Użytkownicy suwalskiego skateparku zarzucają pracownikom Ośrodka Sportu i Rekreacji przywłaszczenie skrzyni służącej do ewolucji. Została ona przerobiona na ławkę. W internecie zawrzało, a OSiR wydał nawet oświadczenie w tej sprawie.
Jak mówi zastępca dyrektora tej instytucji - Grzegorz Krysa, skrzynia, czyli tzw. funbox, znajdowała się w skateparku nielegalnie:
- Jako OSiR dbamy o to, aby nasze wszelkie urządzenia posiadały atesty. Ten funbox został postawiony bez naszej wiedzy. Nie usunęliśmy go, chociaż formalnie powinniśmy to zrobić. Po jakimś czasie dostaliśmy sygnał od jednego z mieszkańców, że coś dużego znajduje się w zalewie. Wysłaliśmy tam naszych pracowników, którzy z wody wyciągnęli właśnie tę skrzynię. Pojawił się taki pomysł, aby ten złom przerobić na coś innego. W taki właśnie sposób powstała najdłuższa ławka, jaka znajduje się na wyspie. Została ona przez zimę pospawana oraz pomalowana.

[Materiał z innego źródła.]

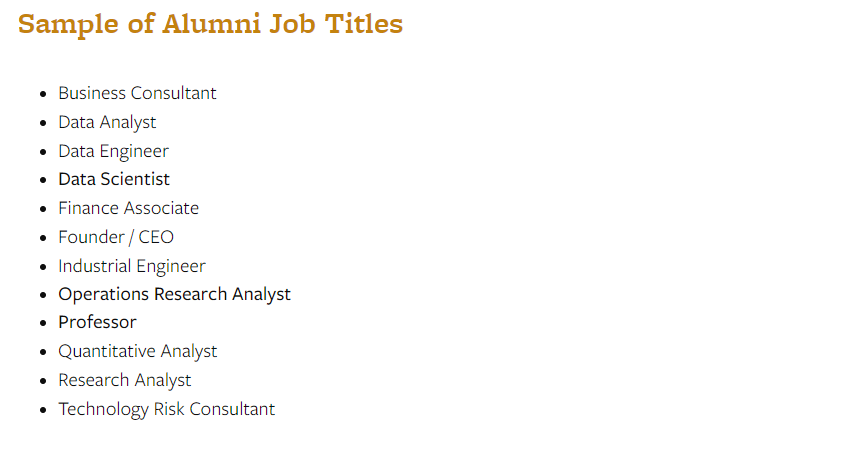Click the Sample of Alumni Job Titles heading
847x452 pixels.
(210, 24)
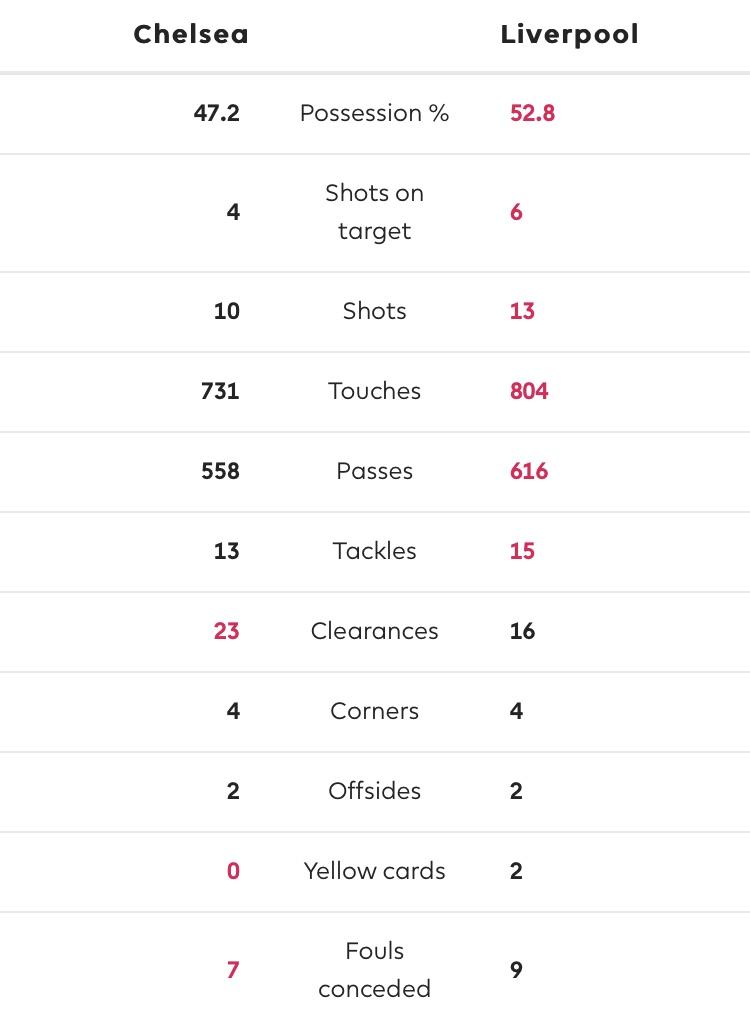
Task: Click Chelsea's 23 clearances value
Action: 226,631
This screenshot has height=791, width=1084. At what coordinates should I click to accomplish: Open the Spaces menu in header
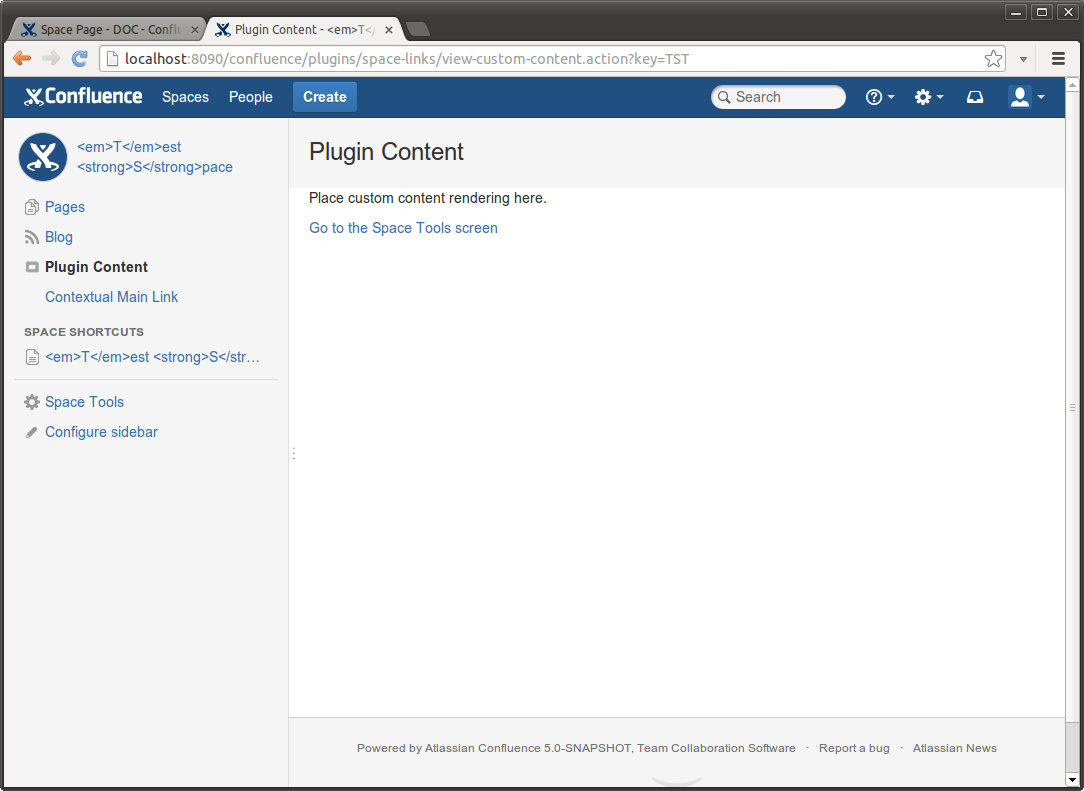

Jeden z użytkowników skateparku zapewnia jednak, że do zalewu wrzucono inną skrzynię, dużo lżejszą. Ta, z której powstała ławka była znacznie bardziej masywna. Nasz rozmówca dodaje, że obie skrzynie zrobił osobiście.
- Te dwie przeszkody zostały przez nas wykonane tylko i wyłącznie z tego powodu, że w skateparku brak jest podstawowego sprzętu do ewolucji. Ta skrzynia została w pewnym momencie odciągnięta na bok przez pracowników OSiR-u. Następnego dnia już jej nie było. Nie wiadomo, co się z nim stało. Po miesiącu znaleźliśmy ją na wyspie zalewu Arkadia jako dumnie zamontowaną ławkę. Konstrukcja jest ustawiona do góry nogami, pozostawiono wszystkie otwory montażowe. Skoro zdaniem OSiR-u nasze skrzynie były samowolką, to czy samowolką nie jest wyspawanie przez konserwatora takiej ławki? Przecież mogą po niej biegać dzieci, a posiada ona ostre krawędzie.
Suwalczanin dodaje, że zrobione przez niego skrzynie były w praktyce najbezpieczniejszymi elementami do ewolucji znajdującymi się w tym miejscu. Jak zauważa, od 15 lat, czyli od chwili powstania, skatepark nie przechodził żadnego remontu.